In a lot of cases, adapting adventures from outside the campaign was a lot more trouble than it would have been in pretty much any other case, since everything else is written with the assumption of heroic player characters. Of course, I did it more in this campaign than any other PF campaign I’ve run.
Overall, I enjoyed running The Hellfire Compact very much. It is a lovely sandbox.
Wrath of Thrune
And then there’s its thematic flipside. Where the first book has the agents play the authority in town and crush the resistance, in the second they are sent to infiltrate the rebel-occupied town of Kantaria. I spent an entire session on their travel to Kantaria, which is not actually anywhere near Longacre. There was no real adventure in the session, just puttering about the countryside, meeting interesting people, and visiting the town of Dekarium which I fleshed out a bit. I was also laying groundwork for a B plot about the Hellknight Order of the Vice and their ruined Citadel Darvhage, but that in the end went nowhere.
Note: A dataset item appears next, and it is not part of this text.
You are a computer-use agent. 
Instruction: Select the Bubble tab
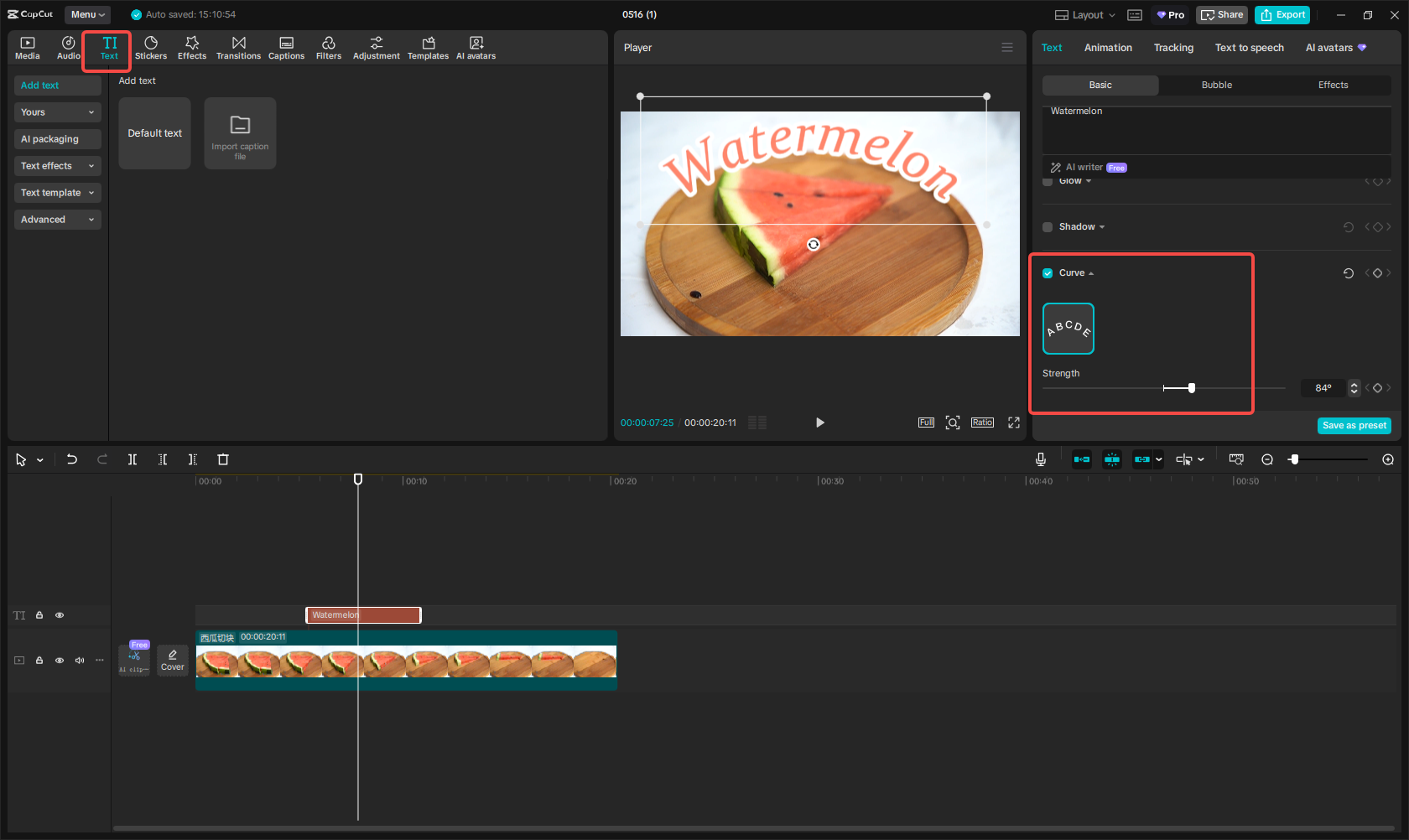[1216, 86]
I did get good use out of the material in Wayfinder #11, which is the fanzine’s Cheliax issue.
I approached Kantaria much the same way as I did Longacre. I took the time, kept track of all the NPCs, and used all the suggested material. Here, though, we had what we like to call emergent content. The agents decided that to do one nightly sabotage thing they’d planned they would wait for bad weather. Okay, I thought, let’s start rolling for weather. After two clear nights, the random weather table produced us… a blizzard. The town of Kantaria received all the snow of the winter several weeks ahead of schedule, and the rest of the adventure was spent snowed in, with low temperatures, very difficult terrain, and no tracking rolls needed, which changed the character of the infiltration mission crucially.
Also noted in the module is that Oppian Nevilindor, the cleric of Iomedae in charge of Kantaria, has a crush on Loredana Viorica, the innkeeper who’s also the agents’ contact in town. So in the morning after the blizzard, he rumbled through the snowdrifts to check up on her, bringing with him warm delicacies he had made that very morning.
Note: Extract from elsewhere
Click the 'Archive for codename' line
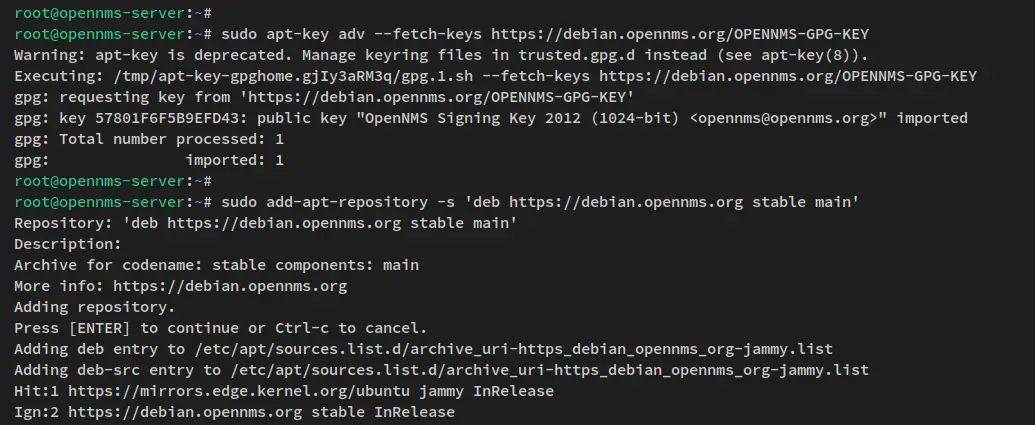This screenshot has height=425, width=1035. point(216,265)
In Kantaria, the party also picked up another companion, the ukobach devil Brextur. He was mostly a liability rather than an asset, but along with Zaggar, one of the two NPC companions they had who lived through the campaign.
I also liked Wrath of Thrune very much, though it was perhaps a bit more constrained in its sandboxiness than The Hellfire Compact. One thing to keep an eye on is the combat encounters at Valor’s Fastness. The church grim in the courtyard can be extremely dangerous. Also, it is likely that the agents will not clear the entire complex in one go, and it pays to consider how the defenders react – can someone try to flee, is counterattacking an option, and how will they bolster their defences? In my game, the innkeeper Jana Holdus got out while the going was good.
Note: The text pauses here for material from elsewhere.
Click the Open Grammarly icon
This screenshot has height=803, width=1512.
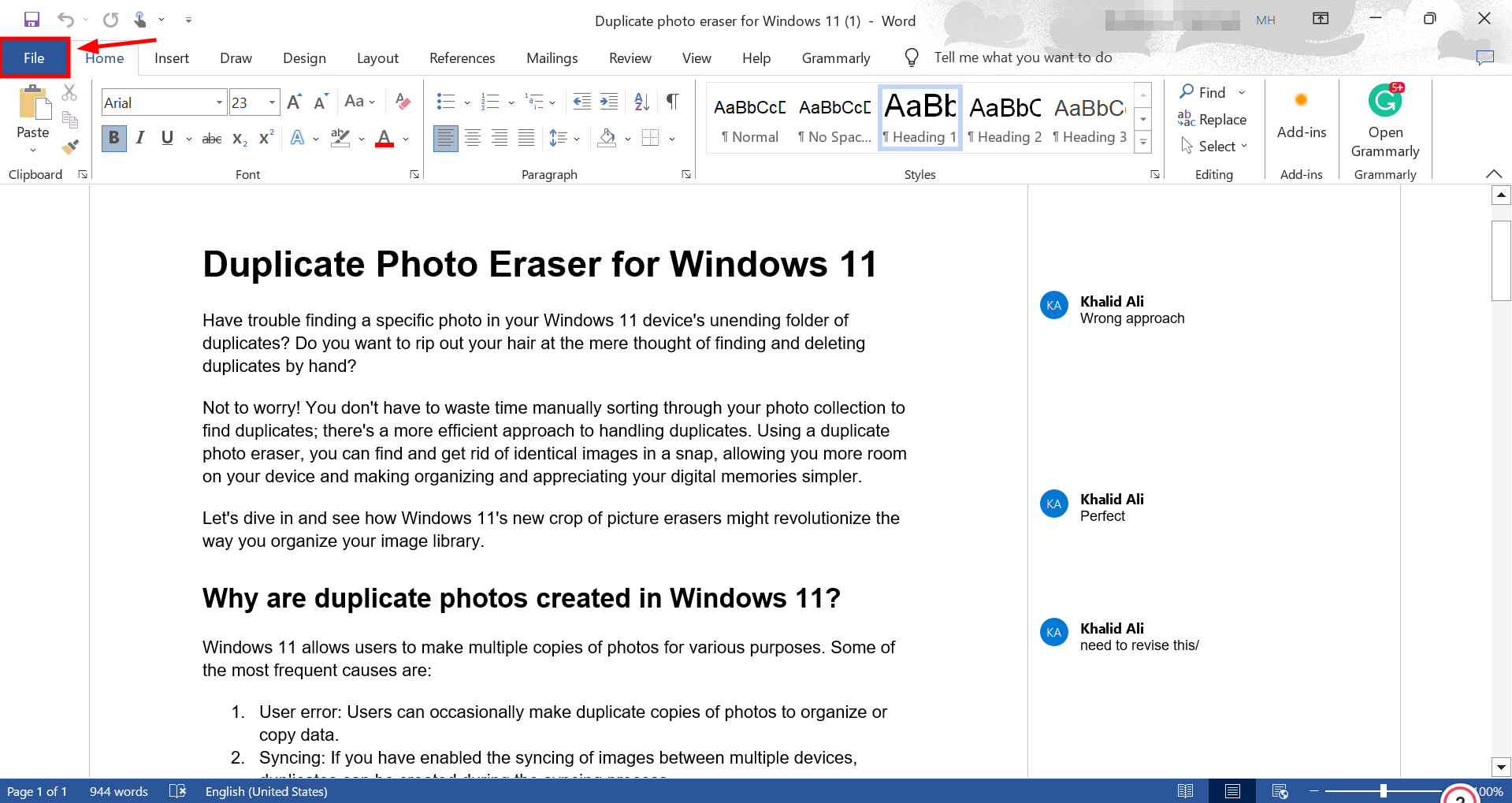[x=1384, y=102]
Post-Wrath of Thrune, I ran an old Dungeon adventure named “Fiendish Footprints” by Tito Leati as they were returning to Longacre from Kantaria. The module’s hobgoblin villain ended up actually being Gwalur’s former boss and they hired the whole company after fighting a very dangerous combat with a bunch of elves. Again, the perils of converting stuff meant for heroes. Another thing was that an evil-aligned party doesn’t necessarily have the tools for dealing with supernatural evil adversaries that a good-aligned party would have. As the antipaladin’s player noted, “When you pit us against evil enemies, I’m a fighter with no feats”. The scenario’s macguffin ended up being connected to Socothbenoth, Vesper’s patron, though he didn’t know where his powers were coming from yet.